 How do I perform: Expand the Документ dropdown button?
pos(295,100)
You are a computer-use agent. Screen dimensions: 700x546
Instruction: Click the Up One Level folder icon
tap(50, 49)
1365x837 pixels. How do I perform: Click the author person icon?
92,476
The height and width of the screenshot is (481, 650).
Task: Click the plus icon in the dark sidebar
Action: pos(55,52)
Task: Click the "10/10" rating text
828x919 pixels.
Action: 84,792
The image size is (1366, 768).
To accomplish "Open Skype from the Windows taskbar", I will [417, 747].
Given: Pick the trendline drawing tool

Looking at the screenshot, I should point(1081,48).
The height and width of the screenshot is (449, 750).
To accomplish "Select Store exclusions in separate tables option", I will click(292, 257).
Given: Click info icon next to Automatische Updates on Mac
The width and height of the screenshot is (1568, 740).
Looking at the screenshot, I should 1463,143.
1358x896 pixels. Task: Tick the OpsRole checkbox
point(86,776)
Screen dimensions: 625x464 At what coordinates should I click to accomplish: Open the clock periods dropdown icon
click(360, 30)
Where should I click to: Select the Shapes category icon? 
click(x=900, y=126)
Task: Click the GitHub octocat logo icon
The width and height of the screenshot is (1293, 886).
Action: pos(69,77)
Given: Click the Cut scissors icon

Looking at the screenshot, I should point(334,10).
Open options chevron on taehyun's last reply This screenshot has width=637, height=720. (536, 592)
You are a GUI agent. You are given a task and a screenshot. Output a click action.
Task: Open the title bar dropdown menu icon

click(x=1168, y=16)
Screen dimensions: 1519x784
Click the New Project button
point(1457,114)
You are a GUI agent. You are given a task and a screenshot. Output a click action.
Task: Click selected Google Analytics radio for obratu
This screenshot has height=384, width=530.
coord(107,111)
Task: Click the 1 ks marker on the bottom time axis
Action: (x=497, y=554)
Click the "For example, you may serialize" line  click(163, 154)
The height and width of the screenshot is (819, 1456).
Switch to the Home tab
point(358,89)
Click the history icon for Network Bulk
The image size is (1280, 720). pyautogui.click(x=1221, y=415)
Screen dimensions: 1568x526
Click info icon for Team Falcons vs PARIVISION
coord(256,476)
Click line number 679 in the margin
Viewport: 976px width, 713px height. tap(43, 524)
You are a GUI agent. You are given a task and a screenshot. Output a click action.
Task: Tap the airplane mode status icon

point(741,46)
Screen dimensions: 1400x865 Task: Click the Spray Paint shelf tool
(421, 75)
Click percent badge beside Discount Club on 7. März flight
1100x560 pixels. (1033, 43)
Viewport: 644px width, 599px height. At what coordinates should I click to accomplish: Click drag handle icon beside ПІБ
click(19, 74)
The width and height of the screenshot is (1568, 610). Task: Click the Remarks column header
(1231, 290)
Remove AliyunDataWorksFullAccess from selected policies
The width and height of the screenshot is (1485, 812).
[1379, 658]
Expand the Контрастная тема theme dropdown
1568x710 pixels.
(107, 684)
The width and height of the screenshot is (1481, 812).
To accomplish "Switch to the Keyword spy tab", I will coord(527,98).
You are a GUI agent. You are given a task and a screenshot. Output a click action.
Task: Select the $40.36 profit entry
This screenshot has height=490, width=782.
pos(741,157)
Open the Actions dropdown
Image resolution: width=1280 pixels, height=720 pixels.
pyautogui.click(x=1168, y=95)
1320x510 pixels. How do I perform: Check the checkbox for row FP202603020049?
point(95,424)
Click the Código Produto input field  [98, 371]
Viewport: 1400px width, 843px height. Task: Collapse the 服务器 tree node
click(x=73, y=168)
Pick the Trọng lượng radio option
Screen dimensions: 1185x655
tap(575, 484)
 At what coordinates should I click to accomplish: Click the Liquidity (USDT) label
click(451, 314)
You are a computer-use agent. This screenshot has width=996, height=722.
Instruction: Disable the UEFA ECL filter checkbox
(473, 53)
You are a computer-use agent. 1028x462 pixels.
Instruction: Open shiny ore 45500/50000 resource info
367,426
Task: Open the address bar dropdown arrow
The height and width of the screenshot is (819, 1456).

----------

__Task requirements__: Please copy the records word for word, from the line with "Given: Pick the trendline drawing tool" up to and including the line with "click(x=900, y=126)".

__Answer below__:
Given: Pick the trendline drawing tool

Looking at the screenshot, I should point(1081,48).
The height and width of the screenshot is (449, 750).
To accomplish "Select Store exclusions in separate tables option", I will click(292, 257).
Given: Click info icon next to Automatische Updates on Mac
The width and height of the screenshot is (1568, 740).
Looking at the screenshot, I should 1463,143.
1358x896 pixels. Task: Tick the OpsRole checkbox
point(86,776)
Screen dimensions: 625x464 At what coordinates should I click to accomplish: Open the clock periods dropdown icon
click(360, 30)
Where should I click to: Select the Shapes category icon? 
click(x=900, y=126)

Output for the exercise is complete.